Since 2010 when the foreclosure crisis hit its top peak, federal and state laws began strongly regulating mortgage servicers and foreclosure methodology. Borrowers have gained protection since the foreclosure crisis.

The COVID-19 pandemic has also led homeowners with a federal mortgage loan to gain a forbearance if they face financial hardship. The possible delinquency of their loan does not stop them from getting a forbearance. 

The Wisconsin Help for Homeowners program is available for state residents with and without a home mortgage who have late housing-related expenses. The homeowners need to have specific income eligibility requirements to qualify for the program. In particular, they need to have a qualified economic hardship anytime from January 21, 2020. 

Some of the eligibility requirements involve living in a single-family home, factory-built home, duplex, or condo. The real estate property needs to be the primary residence for each individual or family. Household income for the resident should reach at or below 100 percent of its county median value.  

If you’re eligible for the program, you can fill out an application via the Neighborly Portal. If you need customer service and assistance with the program, call 1-855-2-HOME-WI. You can even ask how to apply for the Wisconsin Help for Homeowners program in person.

Residents living in Pennsylvania, New York, Minnesota, or any other state may also have eligibility for funding from the American Rescue Plan Act. 

Now that the pandemic is coming to a close and mortgage and foreclosure relief are falling by the wayside, you’ll need to learn how to avoid foreclosure. The Milwaukee housing market could provide the right opportunity to sell your house and make a good profit. 

For a quick sale, you may want to seek out companies that buy houses in Milwaukee. Cash home buyers in Glendale can purchase your property fast without needing a mortgage lender or a home inspection. Cash buyers can purchase a home in its as-is condition. We buy houses in Wisconsin, so contact us as soon as you can to avoid a foreclosure. 

Utility Protections in Wisconsin

Utility Protections in Wisconsin

The Wisconsin Home Energy Assistance Program provides financial help for utility consumers.
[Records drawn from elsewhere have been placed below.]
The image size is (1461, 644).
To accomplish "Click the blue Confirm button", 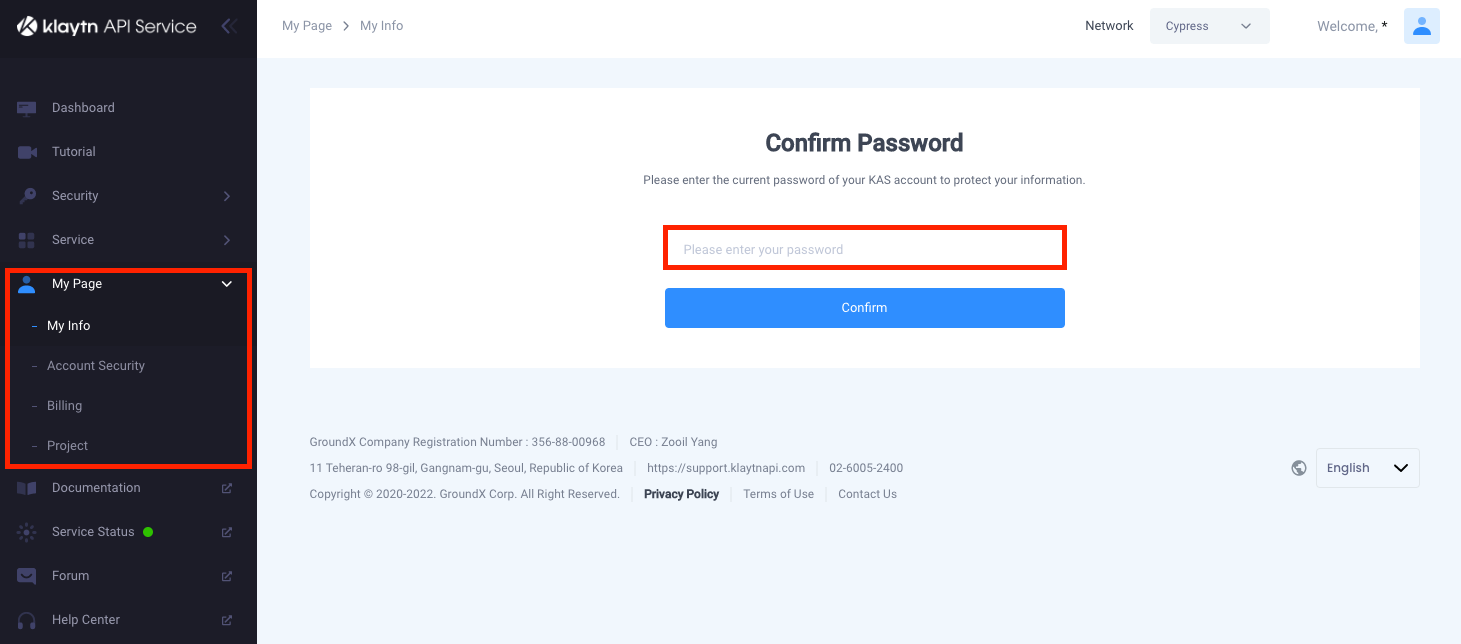I will 864,308.
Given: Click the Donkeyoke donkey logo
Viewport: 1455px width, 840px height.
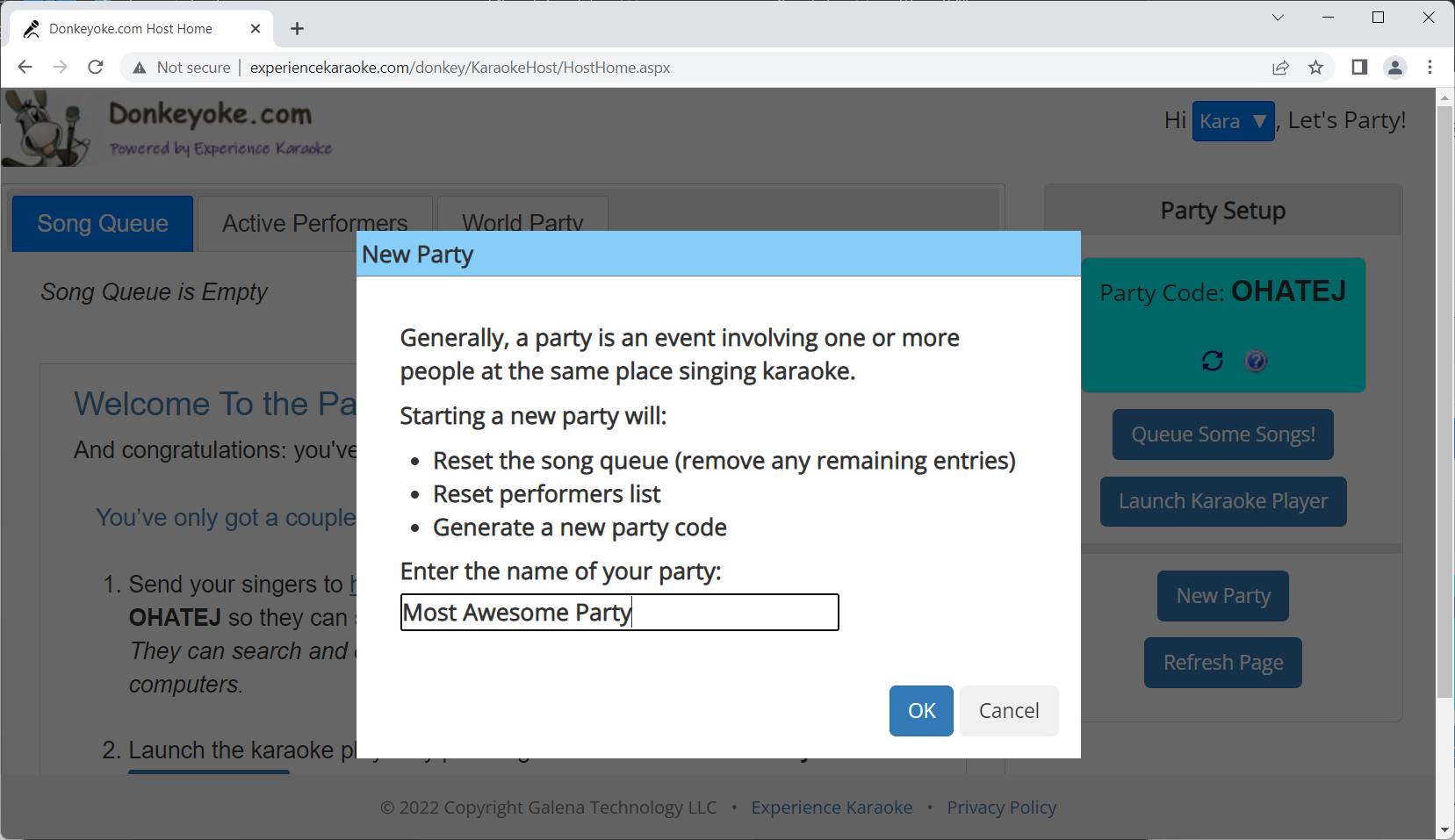Looking at the screenshot, I should point(47,130).
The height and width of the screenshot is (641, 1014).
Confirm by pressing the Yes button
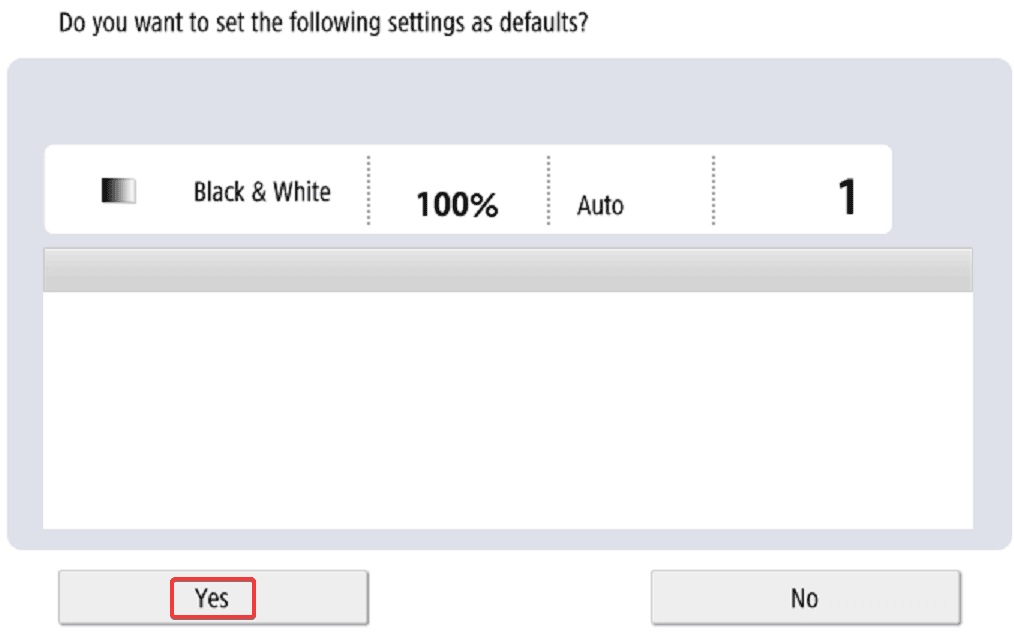point(213,598)
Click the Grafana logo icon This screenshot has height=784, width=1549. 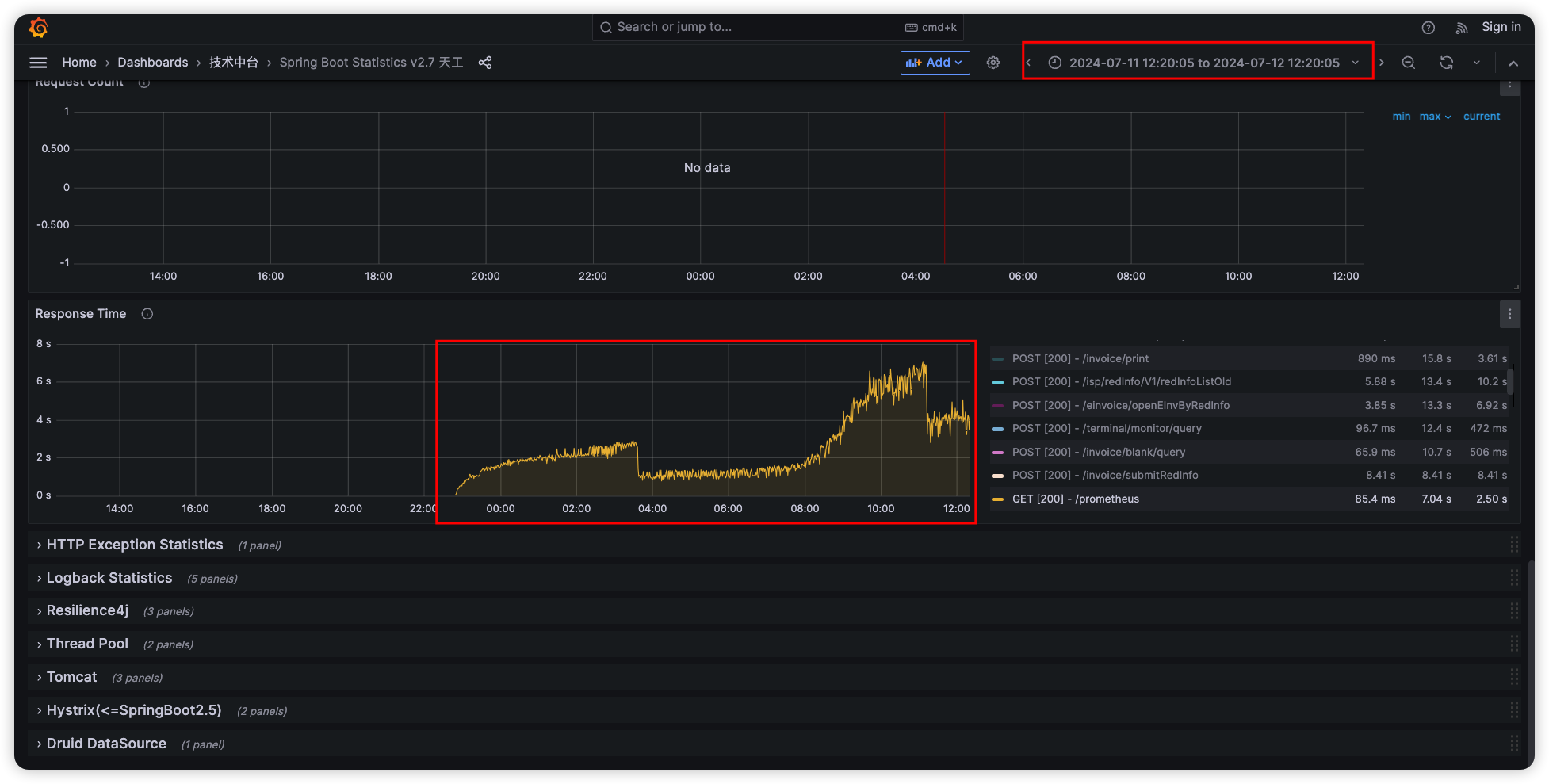tap(38, 28)
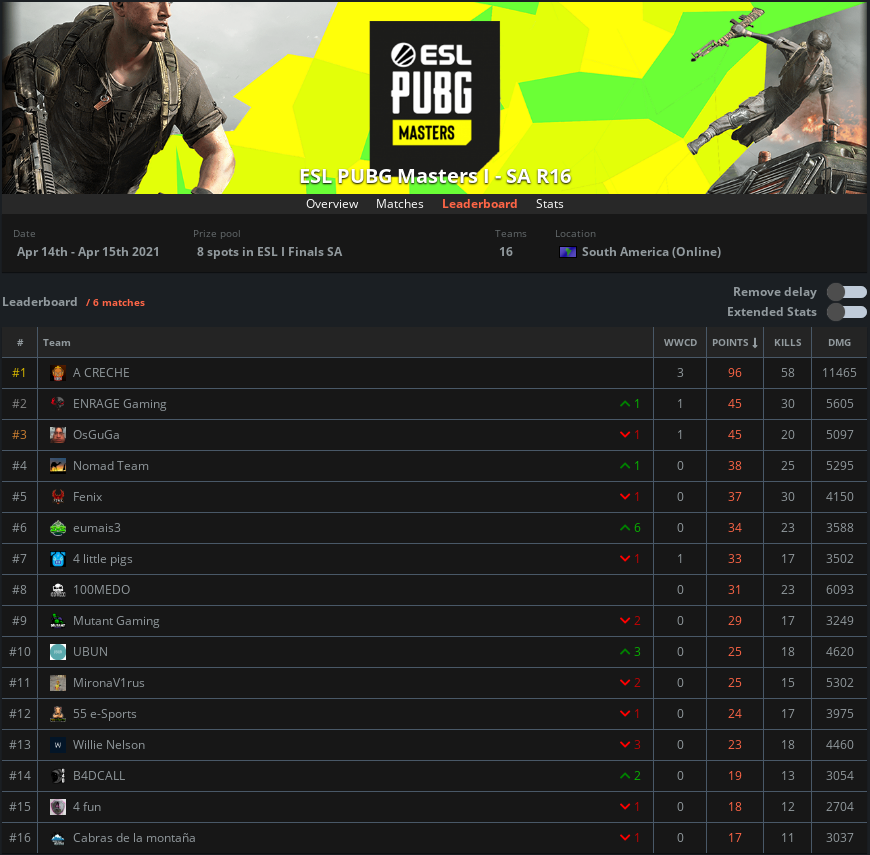Screen dimensions: 870x855
Task: Click the eumais3 green leaf logo
Action: (57, 527)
The Public Benefits Energy Assistance Program funds are for utility customers facing financial hardships.

If you are a Wisconsin resident facing difficulty paying your utility bills and can’t reach a solution with their utility providers, call the Wisconsin Public Service Commission (PSC) for additional help. They also assist with internet payments.

Throughout the pandemic, the Public Service Commission in Wisconsin extended a disconnection moratorium for utility consumers multiple times. Essentially, consumers who aren’t able to pay part or all of their utility bills would not have their services disconnected throughout the first year of the coronavirus pandemic.

Once the disconnection moratorium ended, any utility users who could not pay for their services were advised to call their utility provider and arrange a payment schedule they could handle. It’s vital to express how the COVID-19 pandemic has impacted one’s economic situation. 

Conclusion

The Wisconsin Foreclosure Moratorium and mortgage relief and housing protections kept homeowners from losing their primary living residences and foreclosures throughout the COVID-19 pandemic. Today, however, the foreclosure moratorium is over, and homeowners still facing financial hardships may need to sell their houses. 

For a quick home sale, consider seeking a real estate investor or cash home buyer to purchase your property. Before you know it, the stress of paying a mortgage will be old news.